▸ **Exercise instructions**
Please pick out every line below that contains the string "what", matching its case exactly, and copy each of those lines in full.

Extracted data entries

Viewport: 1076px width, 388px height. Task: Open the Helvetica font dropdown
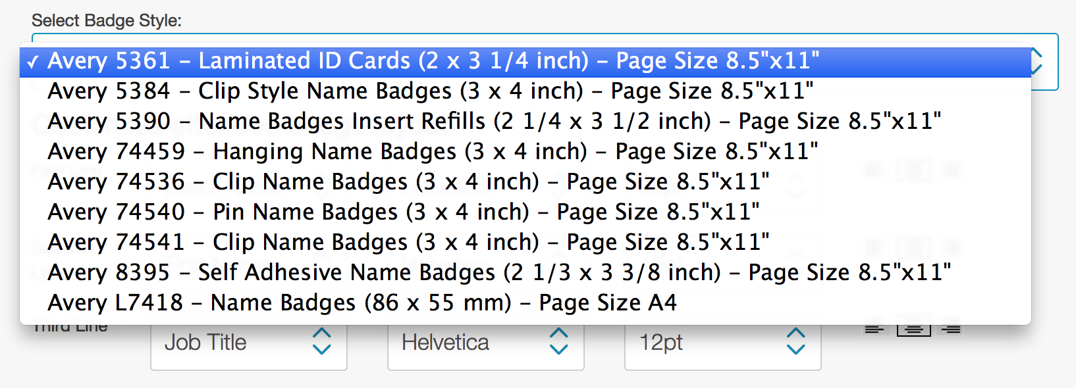(486, 342)
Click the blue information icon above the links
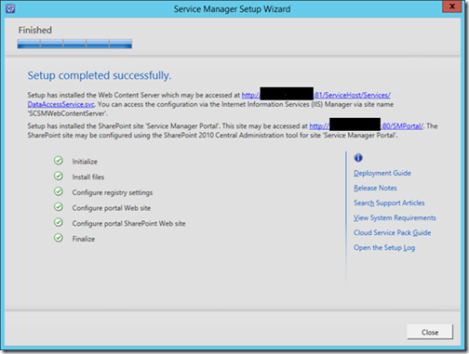 point(358,158)
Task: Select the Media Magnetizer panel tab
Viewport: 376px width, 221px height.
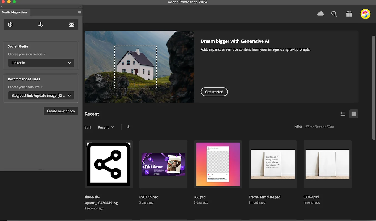Action: 15,12
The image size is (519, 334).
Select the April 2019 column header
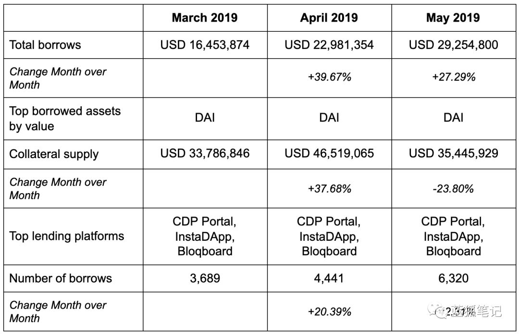click(329, 18)
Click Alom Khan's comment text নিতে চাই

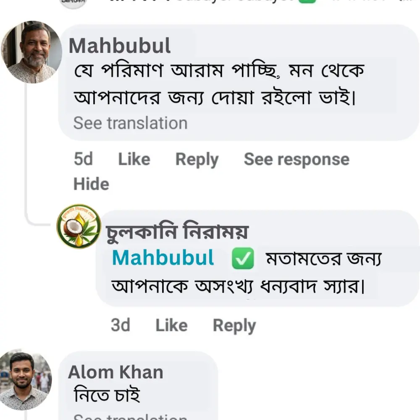pyautogui.click(x=107, y=395)
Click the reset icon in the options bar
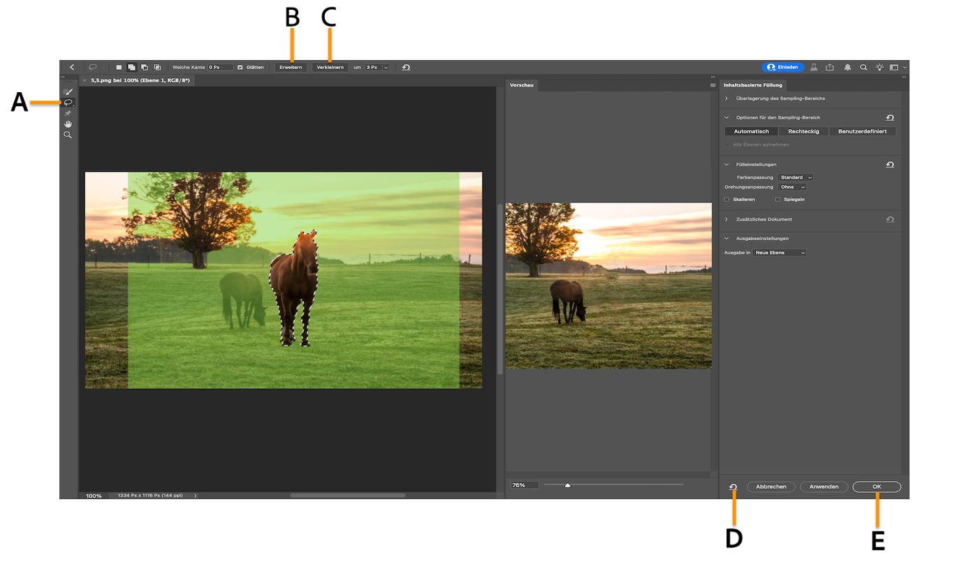 tap(407, 67)
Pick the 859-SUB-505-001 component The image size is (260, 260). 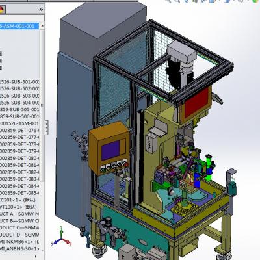pos(20,110)
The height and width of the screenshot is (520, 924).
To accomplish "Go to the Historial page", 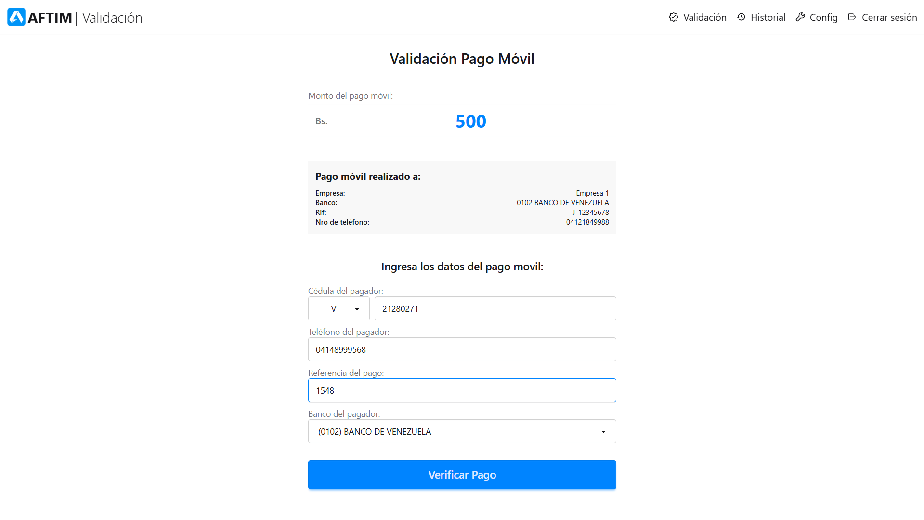I will 768,17.
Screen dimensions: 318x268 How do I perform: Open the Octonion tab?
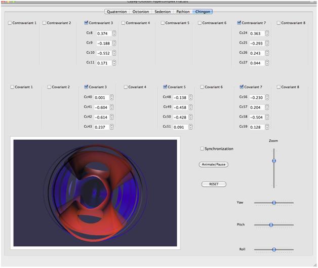pyautogui.click(x=143, y=11)
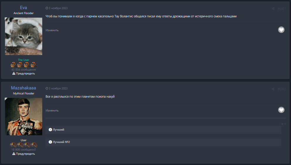Click the warning triangle under Mazahakaaa's profile
The width and height of the screenshot is (291, 165).
14,154
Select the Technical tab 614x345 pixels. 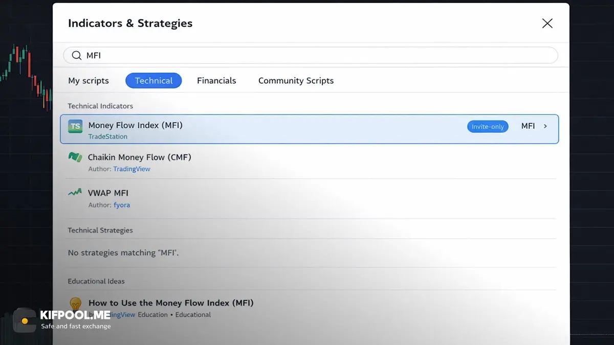[x=154, y=81]
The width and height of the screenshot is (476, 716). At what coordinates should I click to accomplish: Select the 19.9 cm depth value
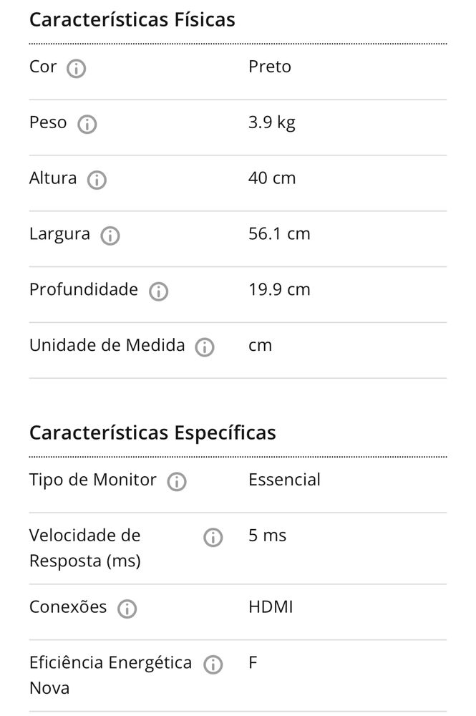[279, 289]
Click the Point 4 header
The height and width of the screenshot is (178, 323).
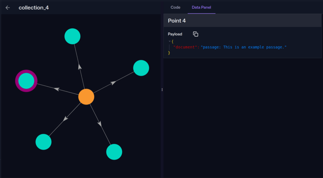point(177,21)
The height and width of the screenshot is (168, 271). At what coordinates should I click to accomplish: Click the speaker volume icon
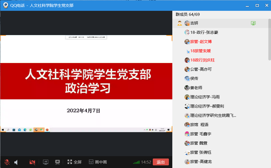point(16,162)
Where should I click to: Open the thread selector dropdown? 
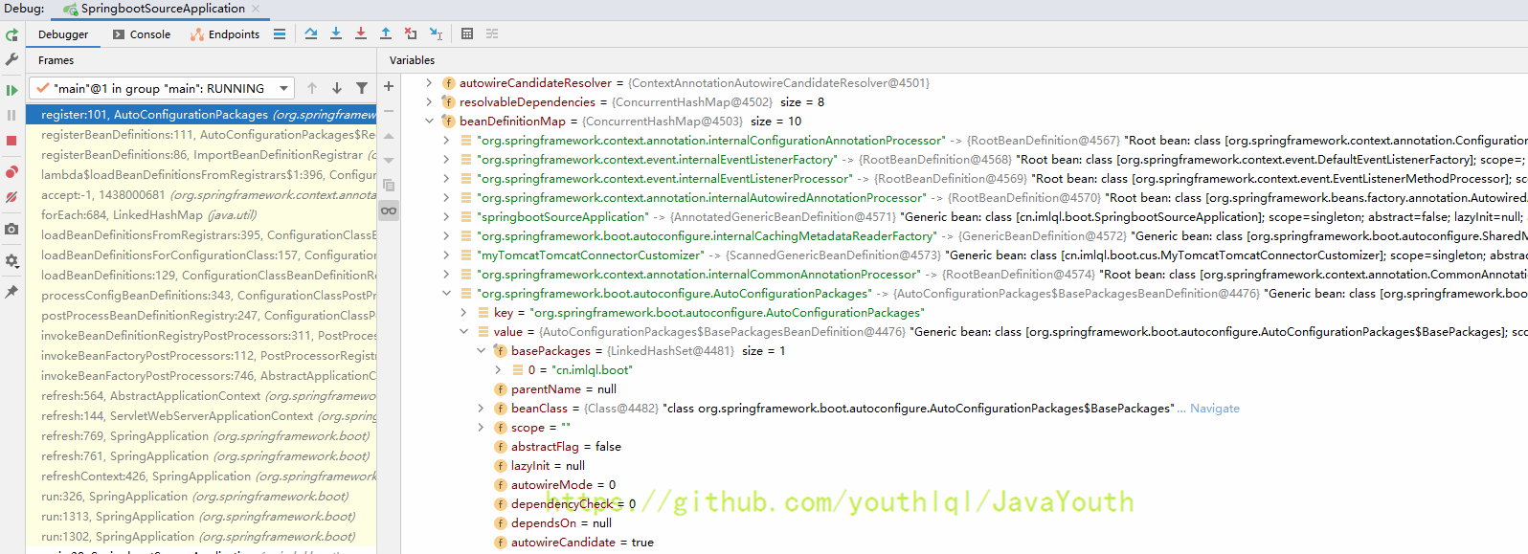283,88
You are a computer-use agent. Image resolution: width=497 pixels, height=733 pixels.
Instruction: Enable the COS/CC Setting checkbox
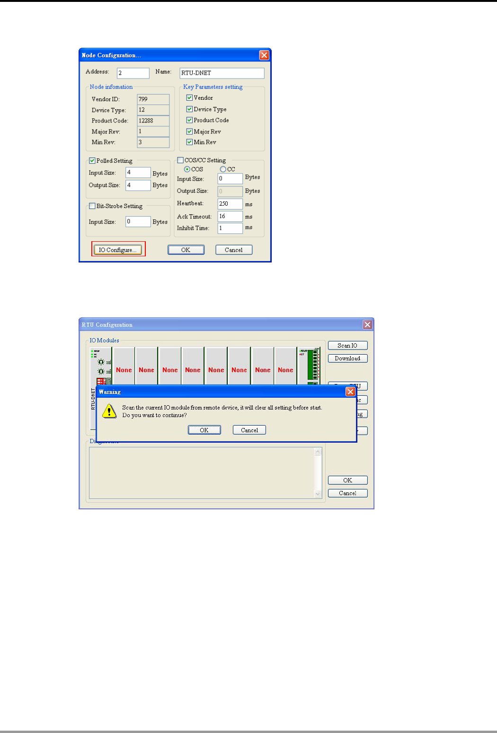click(180, 160)
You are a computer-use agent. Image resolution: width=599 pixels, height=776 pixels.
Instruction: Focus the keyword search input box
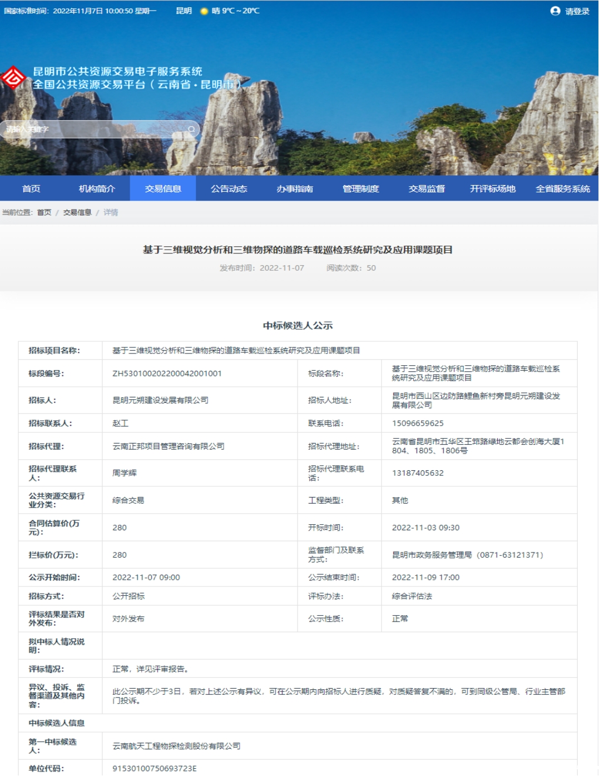tap(95, 130)
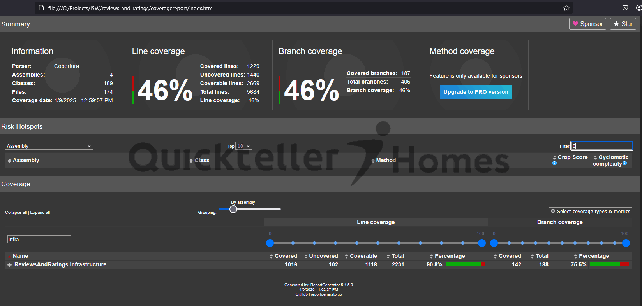Click the Crap Score info icon
The height and width of the screenshot is (306, 642).
[x=554, y=163]
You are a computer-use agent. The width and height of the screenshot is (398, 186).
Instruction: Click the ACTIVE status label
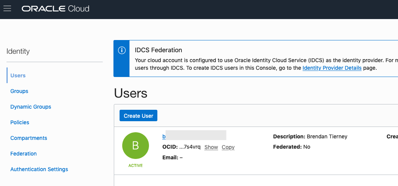point(135,166)
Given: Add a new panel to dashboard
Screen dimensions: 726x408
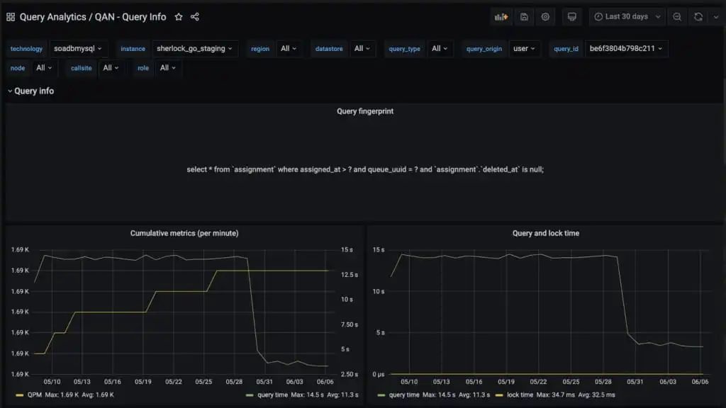Looking at the screenshot, I should click(x=501, y=17).
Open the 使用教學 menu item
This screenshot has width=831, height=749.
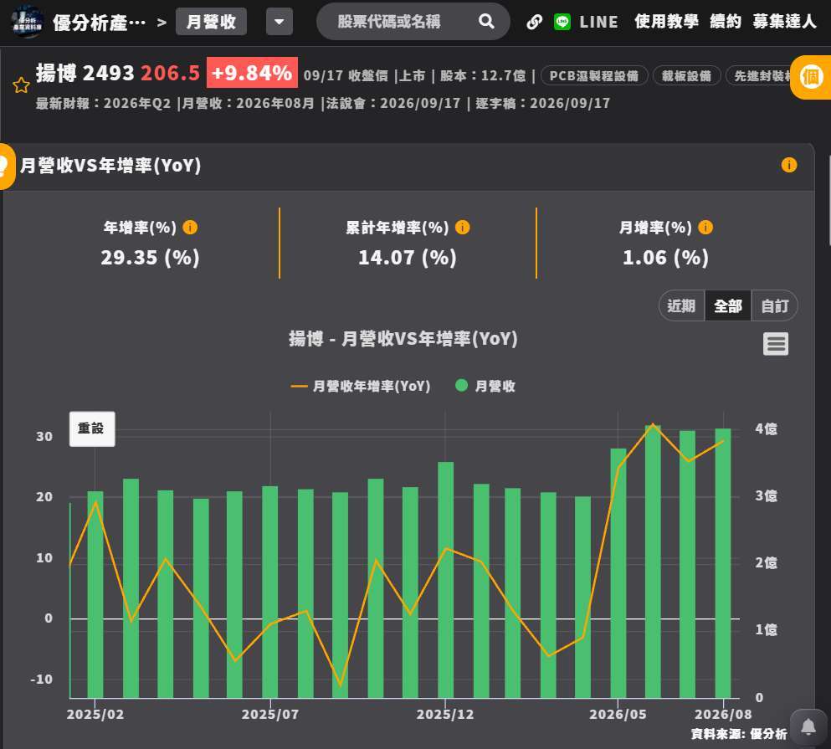(666, 22)
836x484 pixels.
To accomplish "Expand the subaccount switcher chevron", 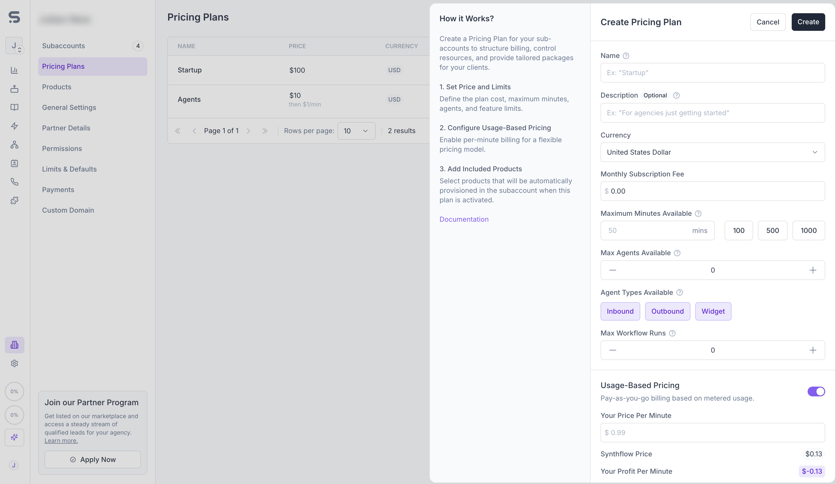I will click(x=20, y=49).
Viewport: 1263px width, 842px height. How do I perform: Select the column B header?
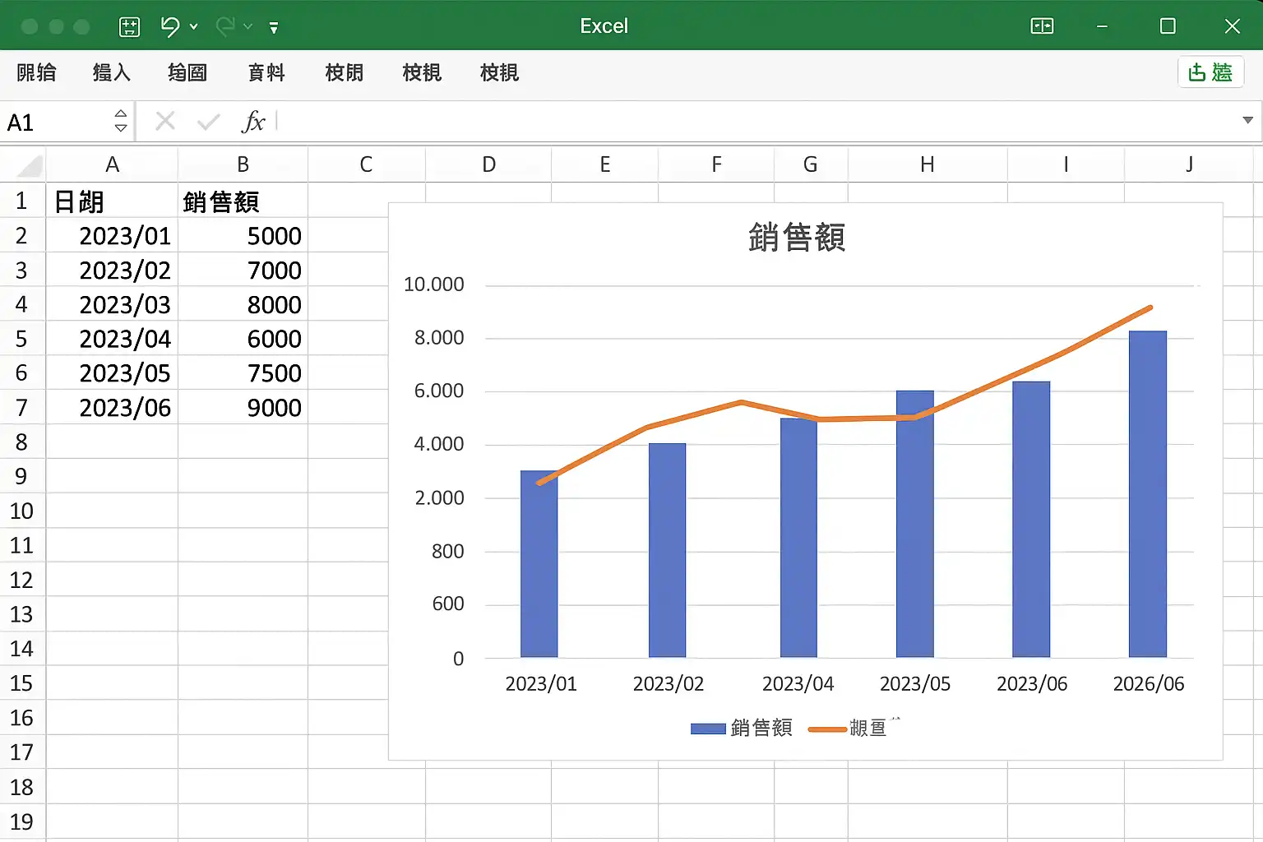243,164
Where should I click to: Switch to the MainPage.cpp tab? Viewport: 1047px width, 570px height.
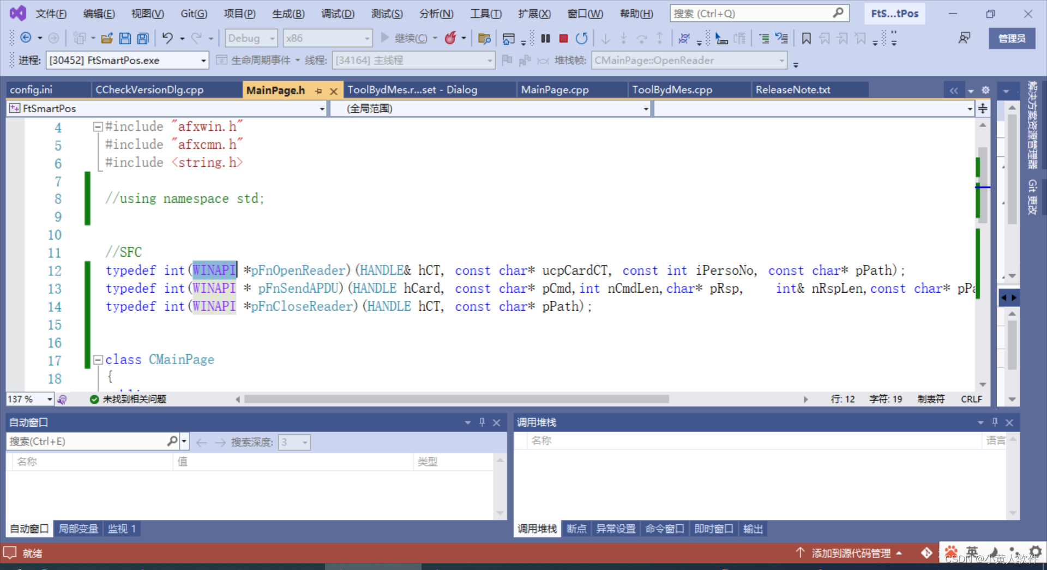(554, 89)
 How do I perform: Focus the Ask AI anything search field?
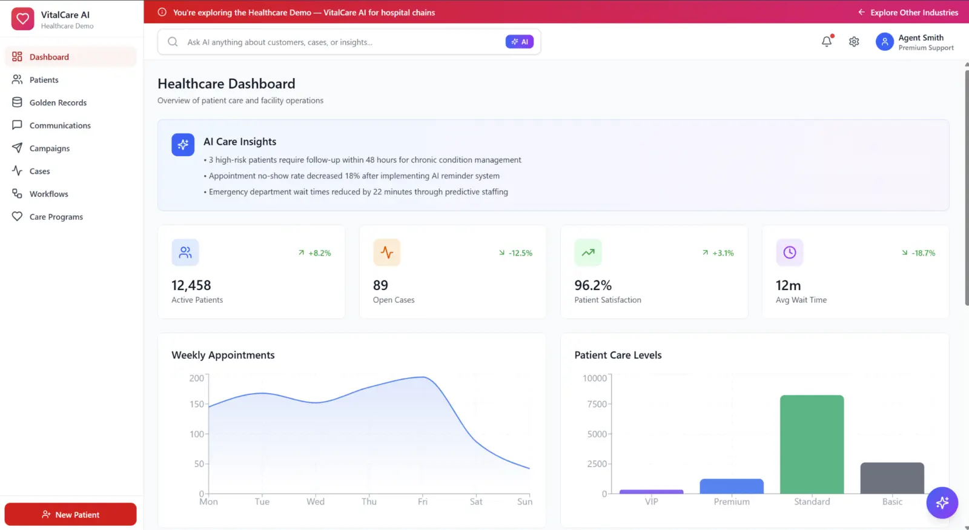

▸ **Solution for this exercise**
The width and height of the screenshot is (476, 716). At what coordinates should I click to accomplish: Select the 19.9 cm depth value
The height and width of the screenshot is (168, 271). At what coordinates should I click to accomplish: Click the speaker volume icon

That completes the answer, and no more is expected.